We’re going to take a look at the recent hedge fund action encompassing Kaiser Aluminum Corp. (NASDAQ:KALU).
What does the smart money think about Kaiser Aluminum Corp. (NASDAQ:KALU)?
At the end of the third quarter, a total of 17 of the hedge funds tracked by Insider Monkey held long positions in this stock, a change of 31% from the previous quarter. Below, you can check out the change in hedge fund sentiment towards KALU over the last 13 quarters. With hedge funds’ positions undergoing their usual ebb and flow, there exists an “upper tier” of key hedge fund managers who were boosting their stakes significantly (or already accumulated large positions).
Among these funds, Renaissance Technologies held the most valuable stake in Kaiser Aluminum Corp. (NASDAQ:KALU), which was worth $25.5 million at the end of the third quarter. On the second spot was Fisher Asset Management which amassed $22.1 million worth of shares. Moreover, GLG Partners, Huber Capital Management, and Royce & Associates were also bullish on Kaiser Aluminum Corp. (NASDAQ:KALU), allocating a large percentage of their portfolios to this stock.
Now, some big names have been driving this bullishness. Millennium Management, managed by Israel Englander, established the most outsized position in Kaiser Aluminum Corp. (NASDAQ:KALU). Millennium Management had $9.6 million invested in the company at the end of the quarter. Ian Simm’s Impax Asset Management also made a $7.8 million investment in the stock during the quarter. The following funds were also among the new KALU investors: Paul Marshall and Ian Wace’s Marshall Wace LLP, Peter Algert and Kevin Coldiron’s Algert Coldiron Investors, and Brandon Haley’s Holocene Advisors.
Let’s also examine hedge fund activity in other stocks similar to Kaiser Aluminum Corp. (NASDAQ:KALU). These stocks are Myovant Sciences Ltd. (NYSE:MYOV), Alamos Gold Inc (NYSE:AGI), Gulfport Energy Corporation (NASDAQ:GPOR), and Theravance Biopharma Inc (NASDAQ:TBPH). This group of stocks’ market caps match KALU’s market cap.

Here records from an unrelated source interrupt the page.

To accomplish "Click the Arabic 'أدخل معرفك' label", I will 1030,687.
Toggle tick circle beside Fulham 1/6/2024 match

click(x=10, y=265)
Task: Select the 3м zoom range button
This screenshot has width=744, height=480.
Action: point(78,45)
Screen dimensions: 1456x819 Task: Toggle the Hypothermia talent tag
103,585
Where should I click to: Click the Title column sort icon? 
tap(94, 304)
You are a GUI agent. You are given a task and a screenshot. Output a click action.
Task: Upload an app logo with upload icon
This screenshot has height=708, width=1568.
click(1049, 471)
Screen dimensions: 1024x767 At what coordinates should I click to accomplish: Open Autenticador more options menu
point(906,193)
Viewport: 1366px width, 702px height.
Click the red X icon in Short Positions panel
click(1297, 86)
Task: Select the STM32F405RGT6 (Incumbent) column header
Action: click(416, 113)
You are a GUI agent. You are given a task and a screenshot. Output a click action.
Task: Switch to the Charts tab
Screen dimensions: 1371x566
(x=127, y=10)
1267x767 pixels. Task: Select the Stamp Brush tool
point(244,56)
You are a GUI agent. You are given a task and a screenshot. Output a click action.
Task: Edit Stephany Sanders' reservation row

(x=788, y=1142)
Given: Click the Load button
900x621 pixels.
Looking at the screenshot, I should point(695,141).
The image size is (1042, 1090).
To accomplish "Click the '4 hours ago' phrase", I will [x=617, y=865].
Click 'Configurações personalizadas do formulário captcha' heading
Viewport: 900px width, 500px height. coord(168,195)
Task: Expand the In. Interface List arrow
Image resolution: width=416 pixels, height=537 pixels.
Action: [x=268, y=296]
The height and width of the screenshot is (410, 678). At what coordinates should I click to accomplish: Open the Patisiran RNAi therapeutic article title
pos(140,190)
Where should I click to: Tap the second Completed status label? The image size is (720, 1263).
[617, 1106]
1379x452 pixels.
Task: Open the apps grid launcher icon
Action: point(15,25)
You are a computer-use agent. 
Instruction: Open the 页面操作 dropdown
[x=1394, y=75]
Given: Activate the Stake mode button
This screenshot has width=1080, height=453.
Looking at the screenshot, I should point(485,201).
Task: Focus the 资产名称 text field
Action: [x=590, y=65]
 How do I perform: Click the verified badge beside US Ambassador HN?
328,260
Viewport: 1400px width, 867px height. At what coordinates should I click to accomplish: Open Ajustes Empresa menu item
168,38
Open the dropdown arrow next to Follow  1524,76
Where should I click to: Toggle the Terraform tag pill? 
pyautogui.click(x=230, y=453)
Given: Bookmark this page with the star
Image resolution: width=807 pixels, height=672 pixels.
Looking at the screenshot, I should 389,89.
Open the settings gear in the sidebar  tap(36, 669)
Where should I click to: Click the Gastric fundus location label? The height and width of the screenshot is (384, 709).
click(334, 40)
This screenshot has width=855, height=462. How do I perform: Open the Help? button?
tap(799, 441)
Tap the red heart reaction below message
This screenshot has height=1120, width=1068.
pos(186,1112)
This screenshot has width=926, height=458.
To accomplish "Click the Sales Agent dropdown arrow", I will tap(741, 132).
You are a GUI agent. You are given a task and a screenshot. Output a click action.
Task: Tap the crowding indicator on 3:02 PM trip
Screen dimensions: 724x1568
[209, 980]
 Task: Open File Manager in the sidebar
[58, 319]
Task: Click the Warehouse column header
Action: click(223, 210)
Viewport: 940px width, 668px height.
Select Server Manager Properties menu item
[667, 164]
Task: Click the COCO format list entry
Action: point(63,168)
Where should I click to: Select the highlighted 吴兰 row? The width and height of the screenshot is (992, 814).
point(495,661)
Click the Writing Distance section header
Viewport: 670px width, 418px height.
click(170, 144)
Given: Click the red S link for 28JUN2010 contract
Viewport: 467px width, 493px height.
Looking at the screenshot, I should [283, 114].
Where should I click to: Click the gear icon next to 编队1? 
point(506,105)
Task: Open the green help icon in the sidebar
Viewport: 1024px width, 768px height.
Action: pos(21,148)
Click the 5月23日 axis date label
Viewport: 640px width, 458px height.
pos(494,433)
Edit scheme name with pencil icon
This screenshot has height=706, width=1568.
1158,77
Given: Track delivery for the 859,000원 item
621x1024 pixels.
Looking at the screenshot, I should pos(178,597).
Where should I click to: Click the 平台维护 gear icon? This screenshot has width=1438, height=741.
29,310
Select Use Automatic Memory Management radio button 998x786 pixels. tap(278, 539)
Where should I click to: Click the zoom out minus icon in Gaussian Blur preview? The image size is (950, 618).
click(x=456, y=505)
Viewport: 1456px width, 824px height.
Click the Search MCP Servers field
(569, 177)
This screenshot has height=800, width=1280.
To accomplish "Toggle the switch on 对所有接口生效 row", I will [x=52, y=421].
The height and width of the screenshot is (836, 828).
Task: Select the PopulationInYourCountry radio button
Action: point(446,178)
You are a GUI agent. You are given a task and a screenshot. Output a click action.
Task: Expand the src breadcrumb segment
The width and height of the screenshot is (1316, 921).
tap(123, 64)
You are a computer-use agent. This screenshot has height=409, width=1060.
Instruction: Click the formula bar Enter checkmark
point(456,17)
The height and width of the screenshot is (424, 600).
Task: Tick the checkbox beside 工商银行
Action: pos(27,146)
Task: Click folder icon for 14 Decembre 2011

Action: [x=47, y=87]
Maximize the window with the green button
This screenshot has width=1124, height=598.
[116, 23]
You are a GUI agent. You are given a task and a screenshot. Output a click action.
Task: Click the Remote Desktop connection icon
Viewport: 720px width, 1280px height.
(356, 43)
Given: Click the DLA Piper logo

Ticker | No of HFs with positions | Total Value of HF Positions (x1000) | Change in HF Position |
---|---|---|---|
MYOV | 7 | 133003 | 0 |
AGI | 10 | 69476 | -2 |
GPOR | 20 | 236743 | 3 |
TBPH | 11 | 774277 | -1 |
Average | 12 | 303375 | 0 |
View table here if you experience formatting issues.
As you can see these stocks had an average of 12 hedge funds with bullish positions and the average amount invested in these stocks was $303 million. That figure was $136 million in KALU’s case. Gulfport Energy Corporation (NASDAQ:GPOR) is the most popular stock in this table. On the other hand Myovant Sciences Ltd. (NYSE:MYOV) is the least popular one with only 7 bullish hedge fund positions. Kaiser Aluminum Corp. (NASDAQ:KALU) is not the most popular stock in this group but hedge fund interest is still above average. This is a slightly positive signal but we’d rather spend our time researching stocks that hedge funds are piling on. In this regard GPOR might be a better candidate to consider a long position.